Dr. iur. Nikolas Hölscher
I. Konstellationen der Sorgerechtsvollmacht
1. Sorgerechtsvollmacht an den anderen Elternteil
a) Sorgerechtsvollmacht für den Verhinderungsfall
Rz. 2
Im Verhinderungsfall eines Elternteils kann die Erteilung einer Sorgerechtsvollmacht an den anderen Elternteil erforderlich werden. Zwar ist die elterliche Sorge unverzichtbar und unvererblich, ihre Ausübung kann jedoch dem anderen Elternteil übertragen werden.
b) Sorgerechtsvollmacht zur Abwehr eines Antrags nach § 1371 Abs. 1 BGB
Rz. 3
Der BGH hat zudem entschieden, dass einer erteilten Sorgerechtsvollmacht an den anderen Elternteil auch bei der Frage, ob einem Antrag nach § 1671 Abs. 1, S. 2 Nr. 2 BGB auf Übertragung des alleinigen Sorgerechts stattzugeben ist, Bedeutung zukommen kann. Eine Sorgerechtsvollmacht an den anderen Elternteil kann die Übertragung der elterlichen Sorge auf den anderen Elternteil ganz oder teilweise entbehrlich machen. Eingedenk dessen dürfte die Bedeutung von Sorgerechtsvollmachten unter Eltern in der Praxis zunehmen.

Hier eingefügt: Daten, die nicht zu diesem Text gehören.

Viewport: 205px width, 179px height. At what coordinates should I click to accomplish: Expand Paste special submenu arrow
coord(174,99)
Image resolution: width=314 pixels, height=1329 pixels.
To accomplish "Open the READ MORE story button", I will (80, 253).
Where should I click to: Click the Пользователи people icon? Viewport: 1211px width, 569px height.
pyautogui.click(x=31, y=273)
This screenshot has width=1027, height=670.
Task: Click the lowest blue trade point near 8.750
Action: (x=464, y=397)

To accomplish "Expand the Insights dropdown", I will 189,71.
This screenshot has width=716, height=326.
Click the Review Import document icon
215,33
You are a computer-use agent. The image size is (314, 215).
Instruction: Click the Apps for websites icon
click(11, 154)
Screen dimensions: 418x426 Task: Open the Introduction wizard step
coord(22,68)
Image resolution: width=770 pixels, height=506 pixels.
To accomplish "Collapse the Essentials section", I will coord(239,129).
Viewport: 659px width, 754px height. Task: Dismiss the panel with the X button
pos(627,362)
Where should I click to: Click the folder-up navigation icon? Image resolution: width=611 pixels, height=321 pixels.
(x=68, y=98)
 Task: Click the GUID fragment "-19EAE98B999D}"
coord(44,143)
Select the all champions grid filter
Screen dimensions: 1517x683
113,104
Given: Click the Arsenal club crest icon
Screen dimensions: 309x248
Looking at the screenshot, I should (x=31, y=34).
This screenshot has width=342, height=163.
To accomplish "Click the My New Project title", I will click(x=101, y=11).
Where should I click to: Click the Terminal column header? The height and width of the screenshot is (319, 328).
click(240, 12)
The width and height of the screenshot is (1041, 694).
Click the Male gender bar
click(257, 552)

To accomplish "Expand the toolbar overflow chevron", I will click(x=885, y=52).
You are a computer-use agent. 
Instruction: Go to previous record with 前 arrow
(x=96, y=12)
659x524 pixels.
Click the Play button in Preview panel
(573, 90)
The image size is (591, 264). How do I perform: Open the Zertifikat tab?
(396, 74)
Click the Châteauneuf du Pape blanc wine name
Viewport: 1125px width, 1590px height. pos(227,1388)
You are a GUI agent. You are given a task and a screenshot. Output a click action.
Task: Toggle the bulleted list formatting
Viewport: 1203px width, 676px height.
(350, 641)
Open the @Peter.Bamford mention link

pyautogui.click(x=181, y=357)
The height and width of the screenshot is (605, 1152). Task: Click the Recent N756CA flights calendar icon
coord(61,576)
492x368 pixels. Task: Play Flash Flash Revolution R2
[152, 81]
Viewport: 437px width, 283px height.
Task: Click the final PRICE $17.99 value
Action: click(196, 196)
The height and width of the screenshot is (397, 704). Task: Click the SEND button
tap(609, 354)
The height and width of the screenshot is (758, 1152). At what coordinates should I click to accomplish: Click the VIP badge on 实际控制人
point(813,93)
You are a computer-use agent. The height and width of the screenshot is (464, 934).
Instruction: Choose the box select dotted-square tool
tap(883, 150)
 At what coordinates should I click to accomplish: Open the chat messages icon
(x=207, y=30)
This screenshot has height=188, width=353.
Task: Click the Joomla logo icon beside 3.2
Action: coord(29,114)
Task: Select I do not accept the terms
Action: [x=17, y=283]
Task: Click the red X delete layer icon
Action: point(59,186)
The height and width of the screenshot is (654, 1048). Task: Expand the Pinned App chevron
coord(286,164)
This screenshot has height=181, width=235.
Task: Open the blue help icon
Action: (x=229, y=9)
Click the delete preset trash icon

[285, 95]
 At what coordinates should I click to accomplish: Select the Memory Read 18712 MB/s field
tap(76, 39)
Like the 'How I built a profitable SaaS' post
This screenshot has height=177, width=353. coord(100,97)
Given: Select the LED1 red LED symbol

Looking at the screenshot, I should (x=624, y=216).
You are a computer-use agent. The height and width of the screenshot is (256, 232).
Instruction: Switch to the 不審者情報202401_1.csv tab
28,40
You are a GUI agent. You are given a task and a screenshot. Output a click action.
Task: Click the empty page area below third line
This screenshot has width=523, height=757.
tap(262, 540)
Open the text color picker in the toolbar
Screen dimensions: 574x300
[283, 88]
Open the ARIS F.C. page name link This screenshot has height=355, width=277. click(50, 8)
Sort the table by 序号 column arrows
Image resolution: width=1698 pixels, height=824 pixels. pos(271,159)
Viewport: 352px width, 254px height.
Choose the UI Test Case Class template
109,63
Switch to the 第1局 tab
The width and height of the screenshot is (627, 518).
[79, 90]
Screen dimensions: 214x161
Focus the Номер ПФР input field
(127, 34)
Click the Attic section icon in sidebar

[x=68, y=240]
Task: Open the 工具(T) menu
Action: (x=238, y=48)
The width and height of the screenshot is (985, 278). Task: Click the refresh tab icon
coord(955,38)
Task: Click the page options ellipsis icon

2. Sorgerechtsvollmachten an Dritte
a) Sorgerechtsvollmacht für den Verhinderungsfall
Rz. 4
Neben der Erteilung von Sorgerechtsvollmachten unter Eltern kommt ihrer Erteilung an Dritte Bedeutung zu, z.B. an neue Ehegatten, faktische Lebenspartner, Verwandte, Schule, Internat, Pflegeeltern.
b) Sorgerechtsvollmacht zur Abwehr eines Sorgerechtsentzugs nach § 1666 BGB
Rz. 5
Die Erteilung von Sorgerechtsvollmachten an das zuständige Jugendamt kann zuletzt geeignet sein, einem Entzug des Sorgerechts nach § 1666 BGB zu begegnen.
II. Voraussetzungen der Erteilung einer Sorgerechtsvollmacht
1. Dogmatik der Sorgerechtsvollmacht
a) Außenverhältnis: Anwendung der §§ 164 ff. BGB vs. Ermächtigung
Rz. 6
Über die Dogmatik der Sorgerechtsvollmacht bestand in Rechtsprechung und Literatur lange erhebliche Uneinigkeit.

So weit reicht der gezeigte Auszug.